To do - Only lines holding the word "title" are needed; copy each of them from the material.

Source material -
========================
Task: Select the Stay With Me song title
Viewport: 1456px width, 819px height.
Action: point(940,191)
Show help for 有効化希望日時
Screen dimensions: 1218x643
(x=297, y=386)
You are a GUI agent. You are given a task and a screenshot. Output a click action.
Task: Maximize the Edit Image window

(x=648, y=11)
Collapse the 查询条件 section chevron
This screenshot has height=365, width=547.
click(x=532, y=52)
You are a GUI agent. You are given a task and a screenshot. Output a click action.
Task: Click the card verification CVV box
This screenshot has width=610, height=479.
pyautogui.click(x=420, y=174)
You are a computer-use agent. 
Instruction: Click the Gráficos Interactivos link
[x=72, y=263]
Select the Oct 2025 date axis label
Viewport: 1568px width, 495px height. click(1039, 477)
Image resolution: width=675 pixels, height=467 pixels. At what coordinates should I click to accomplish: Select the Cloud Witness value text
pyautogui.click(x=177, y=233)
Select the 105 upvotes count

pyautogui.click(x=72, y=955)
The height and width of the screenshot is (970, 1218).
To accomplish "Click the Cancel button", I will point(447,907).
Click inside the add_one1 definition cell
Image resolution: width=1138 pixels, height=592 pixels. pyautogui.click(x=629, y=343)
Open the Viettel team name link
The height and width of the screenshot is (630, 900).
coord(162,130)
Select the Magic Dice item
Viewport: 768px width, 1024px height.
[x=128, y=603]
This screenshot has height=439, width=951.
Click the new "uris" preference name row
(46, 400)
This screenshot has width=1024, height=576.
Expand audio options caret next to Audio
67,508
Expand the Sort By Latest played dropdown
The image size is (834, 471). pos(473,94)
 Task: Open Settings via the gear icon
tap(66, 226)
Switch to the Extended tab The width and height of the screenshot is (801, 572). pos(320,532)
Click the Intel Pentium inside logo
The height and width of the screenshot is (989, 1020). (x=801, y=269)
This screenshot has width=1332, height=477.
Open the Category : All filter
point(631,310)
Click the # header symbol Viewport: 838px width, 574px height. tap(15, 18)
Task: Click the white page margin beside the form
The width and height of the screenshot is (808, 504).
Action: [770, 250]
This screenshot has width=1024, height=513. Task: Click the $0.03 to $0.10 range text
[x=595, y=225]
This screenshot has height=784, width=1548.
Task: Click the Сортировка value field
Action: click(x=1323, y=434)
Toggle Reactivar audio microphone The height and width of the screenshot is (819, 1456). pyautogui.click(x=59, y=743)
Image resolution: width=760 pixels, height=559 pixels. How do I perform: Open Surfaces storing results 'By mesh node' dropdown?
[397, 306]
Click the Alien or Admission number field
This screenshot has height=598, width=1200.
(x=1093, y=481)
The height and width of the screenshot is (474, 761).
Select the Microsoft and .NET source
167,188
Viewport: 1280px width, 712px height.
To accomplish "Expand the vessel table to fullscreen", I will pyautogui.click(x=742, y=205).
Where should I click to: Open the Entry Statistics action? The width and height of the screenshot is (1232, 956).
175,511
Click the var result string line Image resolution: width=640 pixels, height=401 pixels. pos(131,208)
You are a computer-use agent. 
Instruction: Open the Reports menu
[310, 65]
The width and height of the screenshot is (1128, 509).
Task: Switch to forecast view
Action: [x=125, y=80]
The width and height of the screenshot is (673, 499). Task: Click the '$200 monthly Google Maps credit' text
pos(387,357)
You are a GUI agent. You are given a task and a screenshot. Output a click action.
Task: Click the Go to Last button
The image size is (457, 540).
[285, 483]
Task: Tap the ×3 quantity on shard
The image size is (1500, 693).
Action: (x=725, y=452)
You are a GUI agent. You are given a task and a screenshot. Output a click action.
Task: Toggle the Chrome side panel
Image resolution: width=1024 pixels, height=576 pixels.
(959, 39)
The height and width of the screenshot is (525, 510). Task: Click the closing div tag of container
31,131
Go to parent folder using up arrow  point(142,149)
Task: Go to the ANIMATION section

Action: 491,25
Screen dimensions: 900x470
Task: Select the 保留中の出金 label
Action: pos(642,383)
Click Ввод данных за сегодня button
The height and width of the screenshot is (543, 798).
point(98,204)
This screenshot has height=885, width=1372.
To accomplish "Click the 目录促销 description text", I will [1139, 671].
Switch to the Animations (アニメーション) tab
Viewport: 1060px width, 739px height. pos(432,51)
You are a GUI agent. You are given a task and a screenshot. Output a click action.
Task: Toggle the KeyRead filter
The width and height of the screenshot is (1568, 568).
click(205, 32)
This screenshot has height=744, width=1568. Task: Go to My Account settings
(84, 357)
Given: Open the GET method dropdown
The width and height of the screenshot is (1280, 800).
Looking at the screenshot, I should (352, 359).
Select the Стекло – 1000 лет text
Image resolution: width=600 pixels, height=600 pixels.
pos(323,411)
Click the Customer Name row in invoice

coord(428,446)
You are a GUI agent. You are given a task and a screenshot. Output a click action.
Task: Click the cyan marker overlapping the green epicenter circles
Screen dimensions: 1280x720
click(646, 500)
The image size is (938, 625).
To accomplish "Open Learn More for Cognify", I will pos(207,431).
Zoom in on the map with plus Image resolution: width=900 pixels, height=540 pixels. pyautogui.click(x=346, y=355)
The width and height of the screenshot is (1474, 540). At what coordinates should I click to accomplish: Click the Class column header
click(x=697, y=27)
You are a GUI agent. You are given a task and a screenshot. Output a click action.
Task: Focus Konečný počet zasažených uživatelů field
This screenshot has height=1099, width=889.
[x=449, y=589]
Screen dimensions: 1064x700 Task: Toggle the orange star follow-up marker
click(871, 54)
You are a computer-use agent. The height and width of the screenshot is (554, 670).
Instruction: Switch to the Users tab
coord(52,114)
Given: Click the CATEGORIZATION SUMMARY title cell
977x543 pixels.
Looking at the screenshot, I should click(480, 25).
========================
Expected answer -
Task: Select the Stay With Me song title
Given: Click the CATEGORIZATION SUMMARY title cell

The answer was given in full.